Tim Beyers: The growth has been amazing. But before I hit you with some numbers here because there's been a lot of growth in the business, I want to make sure I pause and translate a bid for those who are non-technical users here. What I heard from you, and I think you just explained pretty elegantly actually, why every time I go to the grocery store and I come back, the first thing I see on my phone is what? It's a new app or it's a new pop-up on my phone from Nevada. I wonder if they're still a customer.

Bill Magnuson: They are.

Tim Beyers: That's not surprising at all, Bill. They're generally incredibly relevant. Now, they're trying to get me something that I may not want to buy, but it's adjacent. Probably adjacent to something I have bought or I may have looked at, which is very interesting. What I heard, if I want to translate this down, is that this akin to a high-frequency trading system. Braze is looking at a ton of data points doing event stream processing. In other words, stream processing is real time. I'm not just taking data, archiving it into the system in the back, the database, then I'm going to look at it later. The data is coming in, it's streamed, and I can take actions on it immediately. That's the difference here. When you talk about on earnings calls, I want to make sure I'm hearing you correctly, you say we have an opportunity to do these legacy migrations, legacy upgrades. That's what you're talking about. Taking somebody that's had an archival system and say, look at how you can benefit from a real-time system like Braze. Am I describing that correctly?

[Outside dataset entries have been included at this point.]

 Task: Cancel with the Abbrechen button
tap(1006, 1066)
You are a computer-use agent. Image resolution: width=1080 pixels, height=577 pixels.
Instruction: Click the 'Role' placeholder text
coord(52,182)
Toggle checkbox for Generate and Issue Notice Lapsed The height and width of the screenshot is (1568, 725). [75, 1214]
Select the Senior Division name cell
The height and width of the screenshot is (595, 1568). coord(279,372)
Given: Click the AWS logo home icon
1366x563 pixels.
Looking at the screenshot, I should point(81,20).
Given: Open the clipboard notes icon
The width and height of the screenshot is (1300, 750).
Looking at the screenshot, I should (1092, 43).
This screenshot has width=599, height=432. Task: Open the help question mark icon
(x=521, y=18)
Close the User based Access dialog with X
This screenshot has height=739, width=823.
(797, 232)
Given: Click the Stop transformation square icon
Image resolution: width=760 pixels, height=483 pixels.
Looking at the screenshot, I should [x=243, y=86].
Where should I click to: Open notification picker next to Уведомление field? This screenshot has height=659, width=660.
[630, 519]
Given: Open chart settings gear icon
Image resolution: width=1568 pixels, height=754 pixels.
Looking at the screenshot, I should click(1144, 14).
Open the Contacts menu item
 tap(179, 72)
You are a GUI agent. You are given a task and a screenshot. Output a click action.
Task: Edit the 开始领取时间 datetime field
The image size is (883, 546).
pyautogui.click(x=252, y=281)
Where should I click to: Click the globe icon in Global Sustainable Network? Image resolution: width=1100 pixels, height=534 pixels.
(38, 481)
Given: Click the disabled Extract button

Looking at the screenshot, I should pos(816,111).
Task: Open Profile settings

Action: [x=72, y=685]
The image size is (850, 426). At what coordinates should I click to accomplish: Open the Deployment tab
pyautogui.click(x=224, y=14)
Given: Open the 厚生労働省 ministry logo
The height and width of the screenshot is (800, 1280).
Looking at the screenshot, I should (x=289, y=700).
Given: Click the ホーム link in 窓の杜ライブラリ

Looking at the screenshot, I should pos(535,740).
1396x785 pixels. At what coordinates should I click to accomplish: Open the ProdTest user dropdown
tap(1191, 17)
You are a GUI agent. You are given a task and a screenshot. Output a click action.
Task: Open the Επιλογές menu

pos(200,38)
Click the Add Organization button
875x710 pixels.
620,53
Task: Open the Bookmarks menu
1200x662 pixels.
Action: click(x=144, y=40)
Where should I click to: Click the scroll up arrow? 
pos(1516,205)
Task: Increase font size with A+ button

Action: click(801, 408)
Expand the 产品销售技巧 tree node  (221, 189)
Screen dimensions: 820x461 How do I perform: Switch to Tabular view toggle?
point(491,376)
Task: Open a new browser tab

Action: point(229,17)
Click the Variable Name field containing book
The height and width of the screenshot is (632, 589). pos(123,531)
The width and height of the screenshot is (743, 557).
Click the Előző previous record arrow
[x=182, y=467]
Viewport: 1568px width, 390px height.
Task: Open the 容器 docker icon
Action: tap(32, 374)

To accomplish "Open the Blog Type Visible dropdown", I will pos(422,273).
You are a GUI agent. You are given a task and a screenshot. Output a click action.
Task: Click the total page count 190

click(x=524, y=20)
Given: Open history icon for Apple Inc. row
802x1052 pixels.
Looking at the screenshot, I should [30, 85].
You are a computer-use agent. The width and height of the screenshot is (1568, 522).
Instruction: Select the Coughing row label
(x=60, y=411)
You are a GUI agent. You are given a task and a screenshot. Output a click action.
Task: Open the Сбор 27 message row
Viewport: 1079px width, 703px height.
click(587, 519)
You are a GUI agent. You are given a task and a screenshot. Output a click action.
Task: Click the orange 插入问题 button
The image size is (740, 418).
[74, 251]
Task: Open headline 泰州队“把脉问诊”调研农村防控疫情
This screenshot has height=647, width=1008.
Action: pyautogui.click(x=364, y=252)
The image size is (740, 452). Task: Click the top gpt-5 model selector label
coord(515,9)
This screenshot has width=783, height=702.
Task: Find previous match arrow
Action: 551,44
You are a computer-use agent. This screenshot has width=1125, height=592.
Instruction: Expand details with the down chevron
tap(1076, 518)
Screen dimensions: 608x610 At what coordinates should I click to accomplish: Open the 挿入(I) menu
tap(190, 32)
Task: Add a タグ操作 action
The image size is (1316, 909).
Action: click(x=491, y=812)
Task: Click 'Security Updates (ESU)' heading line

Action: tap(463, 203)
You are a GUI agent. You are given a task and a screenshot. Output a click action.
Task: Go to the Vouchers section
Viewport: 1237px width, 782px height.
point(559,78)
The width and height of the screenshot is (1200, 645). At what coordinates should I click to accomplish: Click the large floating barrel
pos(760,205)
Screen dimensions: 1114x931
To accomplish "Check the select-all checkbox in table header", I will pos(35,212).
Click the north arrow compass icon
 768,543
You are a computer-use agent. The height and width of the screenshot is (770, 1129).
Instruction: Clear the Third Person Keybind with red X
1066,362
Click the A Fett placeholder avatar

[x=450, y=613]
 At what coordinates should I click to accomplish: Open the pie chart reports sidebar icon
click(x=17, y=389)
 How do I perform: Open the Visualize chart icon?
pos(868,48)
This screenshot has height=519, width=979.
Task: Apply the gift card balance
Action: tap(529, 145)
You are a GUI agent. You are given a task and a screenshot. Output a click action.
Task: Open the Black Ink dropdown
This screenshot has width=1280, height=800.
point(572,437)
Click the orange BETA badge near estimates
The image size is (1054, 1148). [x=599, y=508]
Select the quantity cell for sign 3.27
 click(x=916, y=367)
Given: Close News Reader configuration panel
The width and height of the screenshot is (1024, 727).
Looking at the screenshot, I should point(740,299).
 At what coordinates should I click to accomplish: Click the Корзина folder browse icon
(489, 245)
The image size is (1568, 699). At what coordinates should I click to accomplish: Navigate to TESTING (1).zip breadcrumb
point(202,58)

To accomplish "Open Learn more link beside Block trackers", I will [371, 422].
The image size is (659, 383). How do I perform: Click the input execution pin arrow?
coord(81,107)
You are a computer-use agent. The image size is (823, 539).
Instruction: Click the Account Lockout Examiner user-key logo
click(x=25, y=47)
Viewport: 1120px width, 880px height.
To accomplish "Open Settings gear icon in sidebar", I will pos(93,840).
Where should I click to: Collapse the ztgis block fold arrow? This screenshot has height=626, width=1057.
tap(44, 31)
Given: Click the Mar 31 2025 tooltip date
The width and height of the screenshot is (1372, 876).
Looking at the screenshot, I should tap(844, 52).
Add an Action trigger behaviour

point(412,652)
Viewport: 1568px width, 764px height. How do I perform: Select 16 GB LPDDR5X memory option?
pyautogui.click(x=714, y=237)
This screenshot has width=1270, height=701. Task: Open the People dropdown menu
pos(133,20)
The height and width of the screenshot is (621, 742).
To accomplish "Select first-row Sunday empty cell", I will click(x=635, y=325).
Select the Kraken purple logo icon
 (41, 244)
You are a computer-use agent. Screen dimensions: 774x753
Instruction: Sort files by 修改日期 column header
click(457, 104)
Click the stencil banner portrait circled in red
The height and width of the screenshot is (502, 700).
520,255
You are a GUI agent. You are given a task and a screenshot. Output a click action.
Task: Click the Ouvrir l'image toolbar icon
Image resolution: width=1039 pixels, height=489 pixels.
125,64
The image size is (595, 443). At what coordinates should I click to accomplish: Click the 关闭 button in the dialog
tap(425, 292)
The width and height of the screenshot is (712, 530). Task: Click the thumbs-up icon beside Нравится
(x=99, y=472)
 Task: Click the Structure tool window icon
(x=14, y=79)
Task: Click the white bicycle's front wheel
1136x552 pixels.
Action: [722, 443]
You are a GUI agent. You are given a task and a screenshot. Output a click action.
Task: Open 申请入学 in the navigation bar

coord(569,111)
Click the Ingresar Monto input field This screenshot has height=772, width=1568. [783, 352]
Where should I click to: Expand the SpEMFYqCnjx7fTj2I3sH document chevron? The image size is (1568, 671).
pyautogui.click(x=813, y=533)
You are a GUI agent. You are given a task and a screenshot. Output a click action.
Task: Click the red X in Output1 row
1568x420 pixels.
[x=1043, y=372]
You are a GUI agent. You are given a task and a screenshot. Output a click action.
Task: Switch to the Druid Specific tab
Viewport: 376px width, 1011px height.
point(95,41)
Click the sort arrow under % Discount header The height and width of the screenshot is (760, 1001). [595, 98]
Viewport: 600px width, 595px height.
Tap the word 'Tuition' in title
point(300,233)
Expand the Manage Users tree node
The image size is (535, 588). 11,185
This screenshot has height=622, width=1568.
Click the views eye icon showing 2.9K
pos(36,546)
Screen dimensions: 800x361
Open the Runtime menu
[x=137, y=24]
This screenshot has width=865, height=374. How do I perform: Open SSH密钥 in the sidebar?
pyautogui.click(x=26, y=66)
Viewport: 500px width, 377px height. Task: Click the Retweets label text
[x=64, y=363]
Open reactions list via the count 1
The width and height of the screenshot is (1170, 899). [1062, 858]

Bill Magnuson: That's a massive part of it. The key in understanding that is just in really grokking event-driven. Which is that of an event flowing in, and as you said, the first thing you do is you go write it down, and then you have a separate system that goes and looks at it. That's batch processing in the sense that you have separated processes that are storing into the database, and then there's another system that's looking at it in the database. You can make those batches smaller and smaller. You can look at it, instead of once an hour or once every 15 minutes, you could even be looking at it every minute. But there's a difference between that 2-stage process of write it down and then have a system of processes versus event-driven, which is, hey, a new data point just showed up. Now I'm going to execute on it.

Tim Beyers: Got it.

Bill Magnuson: That's the difference between living in the flow of the data versus having those stages be separated. Obviously, if you think about that, it's certainly more expensive and harder to scale living in the flow of the data. As a marketing tool as well, we do a lot of stuff that is operational, that's interactive with the user, but we also, if you look at media and entertainment, breaking news use cases, in the sports industry, big events and major sports games, etc., or even just your weekly promotional messages that are going to go out or maybe with delivery, trying to get ahead of people's lunch hour in a particular country or region or what have you. There's all these reasons that people, even with a event-driven real-time system, would still send bulk messages all at once. If you think about the engineering challenge of that when you also are doing in product messaging, we get this request to send out a massive number of messages to everyone in customer base, which we do as fast as we possibly can and Braze is a very high-scale, highly parallel system that does that quite quickly. As people receive those messages, they're all opening the applications at the same time as well. That's a massive spike in load. As they come into the application, we also render content inside the product. We can do surveys, we do interstitials and product. We also have a persistent message feed called content cards, which can be incorporated into an inbox or into carousels or other parts of the product experience. All of that also gets personalized as the user is opening the product, so really living in the flow of the user behavior in ways where you can have unpredictable scale, pretty hard technical challenge, and we actually just last week released some new numbers from our calendar year 2023 to put some scale around that. We processed 7.5 trillion incoming API calls last year.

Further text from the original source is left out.